Giacomo Gerardo Costa: Patriarch. Farmer. Landscaper. Labourer. Born Oct. 30, 1925, in Maierato, Calabria, Italy; died Jan. 16, 2019, in Toronto, of pneumonia; aged 93.
In Calabria, Italy, Giacomo Gerardo was the second of seven children born to subsistence farmers Antonino and Palma Costa. Like most children of his social class, he went to school only until Grade 5. As a young boy, he helped on his family’s small plot of land. He gathered acorns to feed the pig that the family kept, and snails in hedges to provide delectable contributions to the family dinner table. He experienced loss at an early age, when an infant brother died.
As an adult, he worked as a day labourer on farms owned by large landlords, cultivating their wheat fields and olive groves. It was a precarious living, a vicious circle with no future. Giacomo wanted to break the pattern of servitude into which he was born. He leapt at the opportunity to go to Germany in 1960 as a seasonal guest worker. He was 38 and had never travelled before. He learned German, worked as a landscape gardener and understood the possibilities that life offered outside the confines of his antiquated hometown.
A few years earlier, he married his childhood friend – Caterina (Nuzza) Pietropaolo. Unlike many of his generation, he saw little value in separating women’s and men’s roles in running a household. He reasoned that if the husband and wife both worked outside the home, they should both share the more mundane chores of life. They would do just about everything together, until her death in 2017.
While Giacomo relished his work in Germany, he could not bear to live away from his wife and children, Antonino and Palma (named after his parents). But economic prospects at home were dim. There were no industries in southern Italy where he could find work. In 1968, the family sailed to Halifax aboard the Queen Anna Maria. They settled in Toronto’s Little Italy, where he worked as a labourer in construction until the age of 55, and later, at housekeeping in a hospital.

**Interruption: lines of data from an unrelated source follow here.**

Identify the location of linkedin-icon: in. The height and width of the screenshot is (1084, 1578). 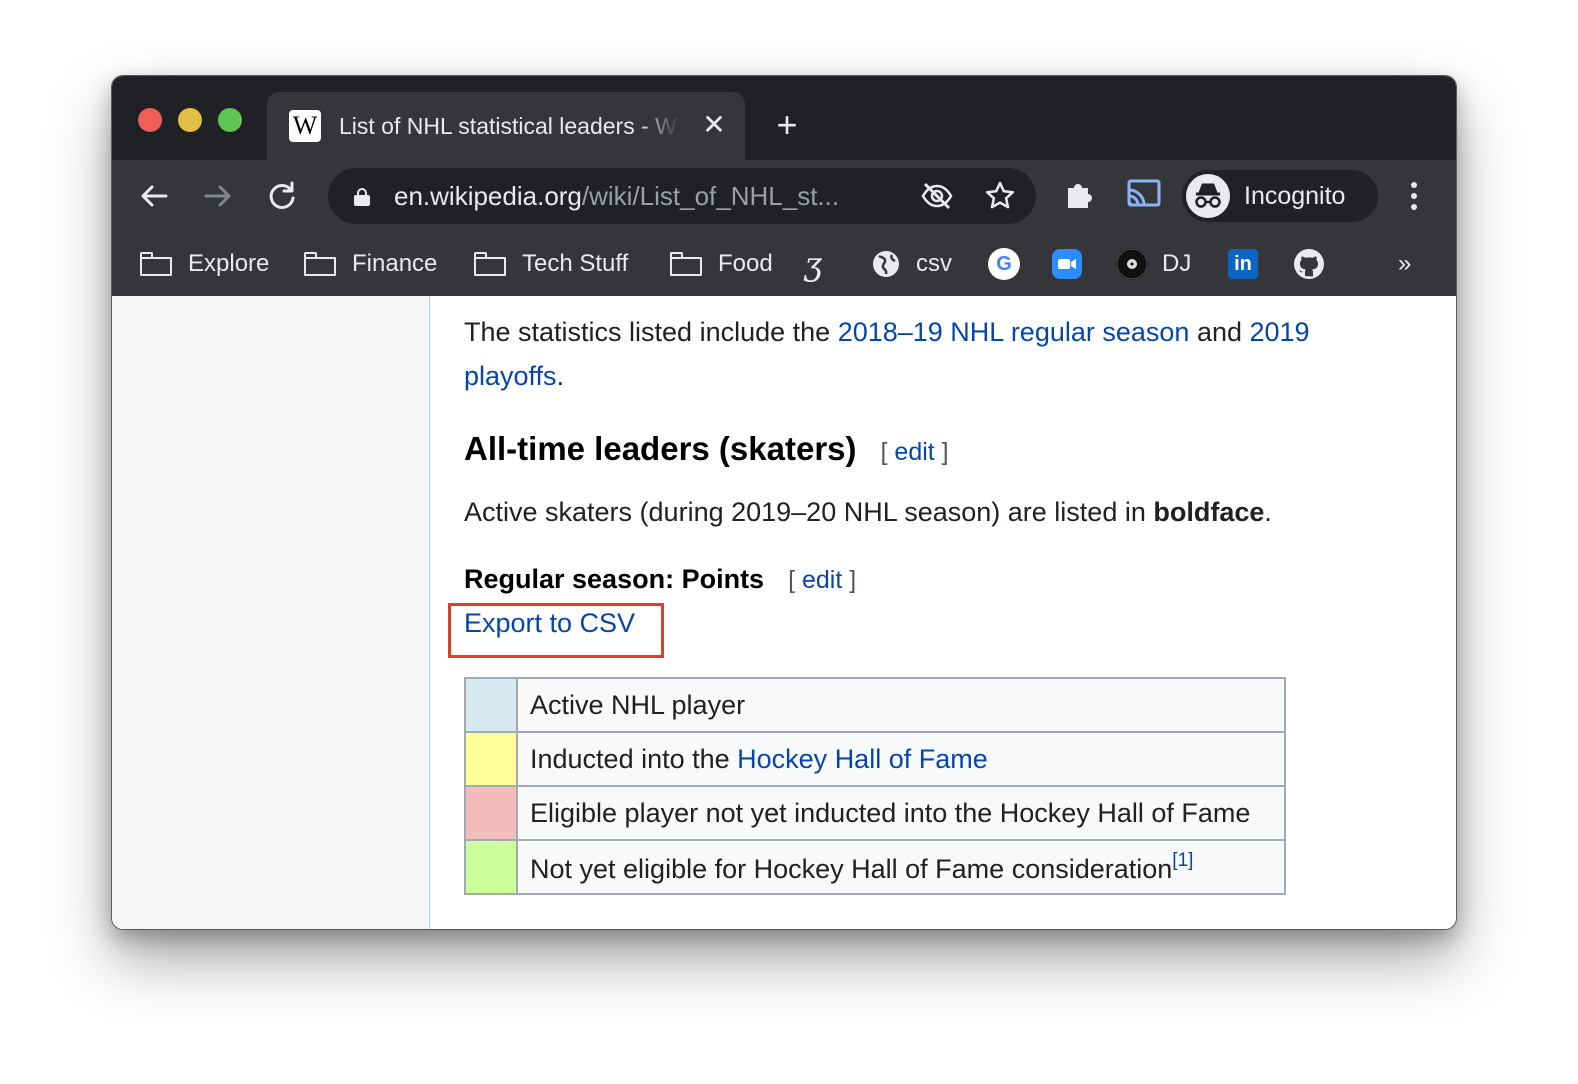
(1243, 264).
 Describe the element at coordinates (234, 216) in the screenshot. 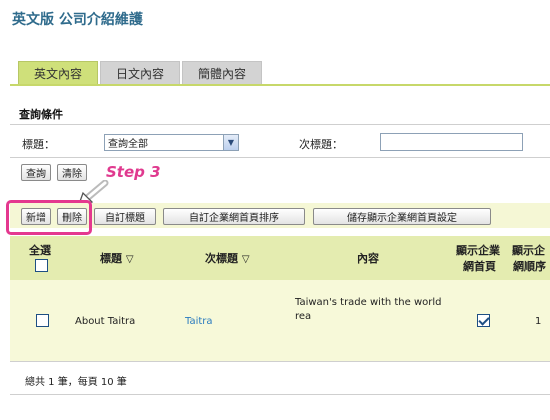

I see `custom-sort-button: 自訂企業網首頁排序` at that location.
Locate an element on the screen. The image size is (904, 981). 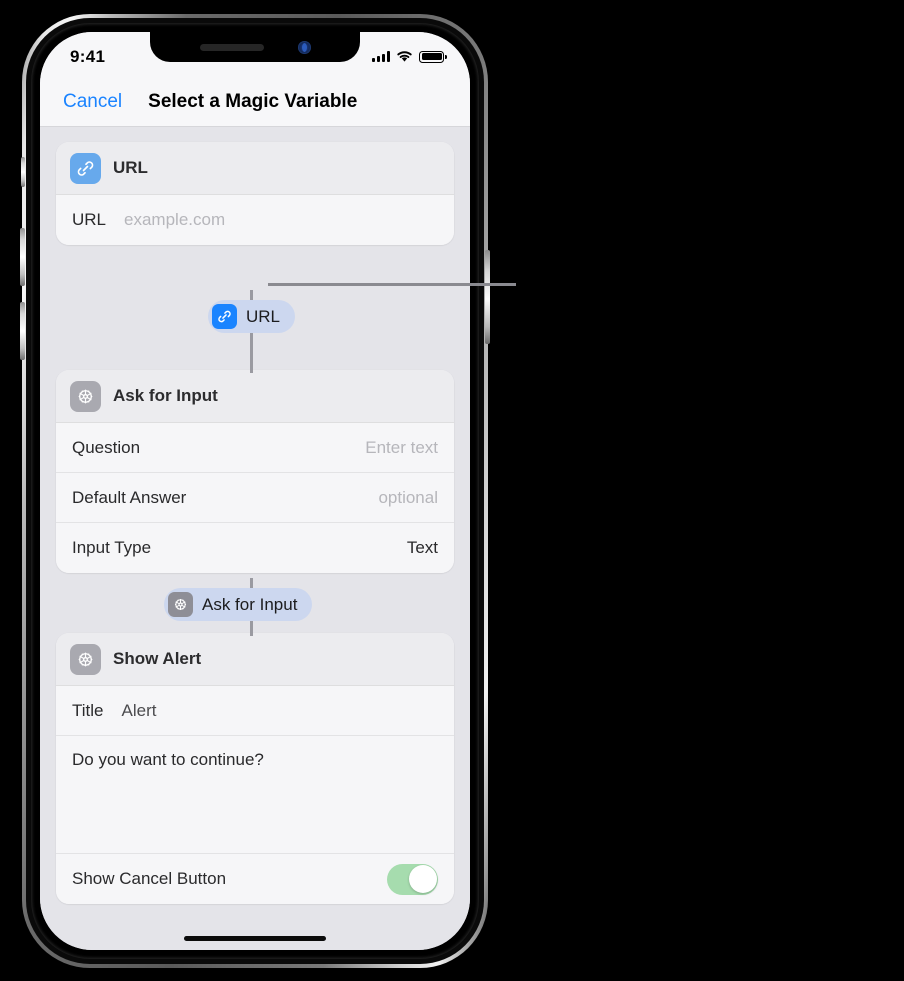
volume-down-button is located at coordinates (22, 331).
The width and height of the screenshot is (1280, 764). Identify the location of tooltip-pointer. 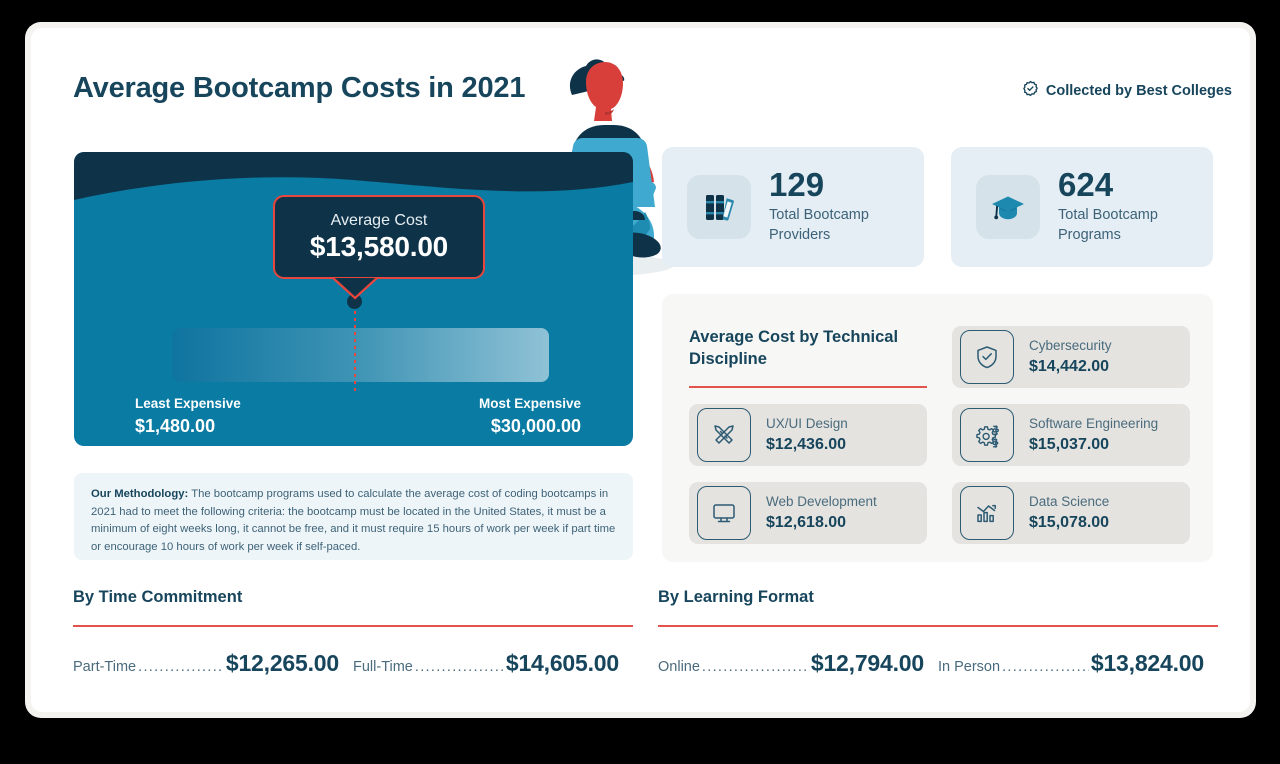
(355, 288).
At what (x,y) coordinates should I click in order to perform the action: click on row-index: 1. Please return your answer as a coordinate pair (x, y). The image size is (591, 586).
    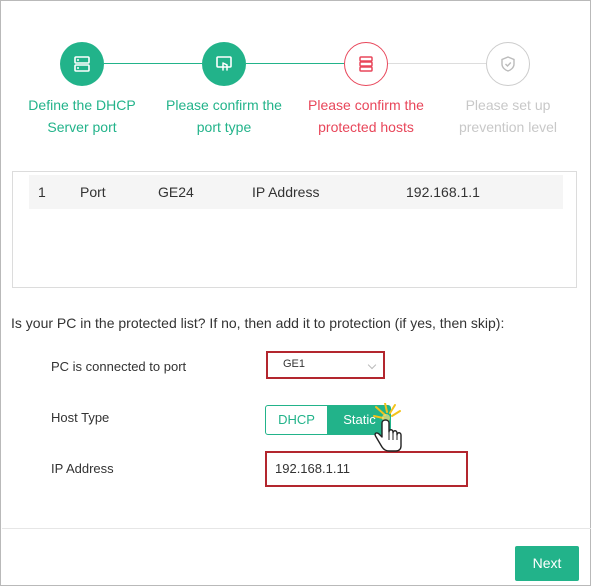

Gardening was Giacomo’s life-long passion, to which he devoted most if his free time. His garden became legendary in his Toronto community. He installed a row of wooden stakes along the edge near the sidewalk and cantilevered them toward the inside of the property. In this way, he could both create a green privacy screen with his pole beans, and maximize their yield. The structure was permanent and prevented him from rotating his crops, so he resorted to rotating the soil instead, every year. He loved work and to feel the rich black soil in his hands. He grew seedlings from his own seeds in the greenhouse on his verandah. His ingenuity was as deep as his generosity and he freely shared his harvest and ideas.
His crowning glory was an Italian fig tree, which he would bend down into the ground and bury every autumn and would unearth in the springtime in an annual ritual that ensured the survival of the tree in the Canadian winter. But he always said that his greatest achievement was to have raised a family away from the tyranny of poverty and enjoy the fruits of his labours with his four grandchildren. Giacomo tended his garden until the age of 90. A void has been left in the neighbourhood.
Vincenzo Pietropaolo is a friend of the Costa family.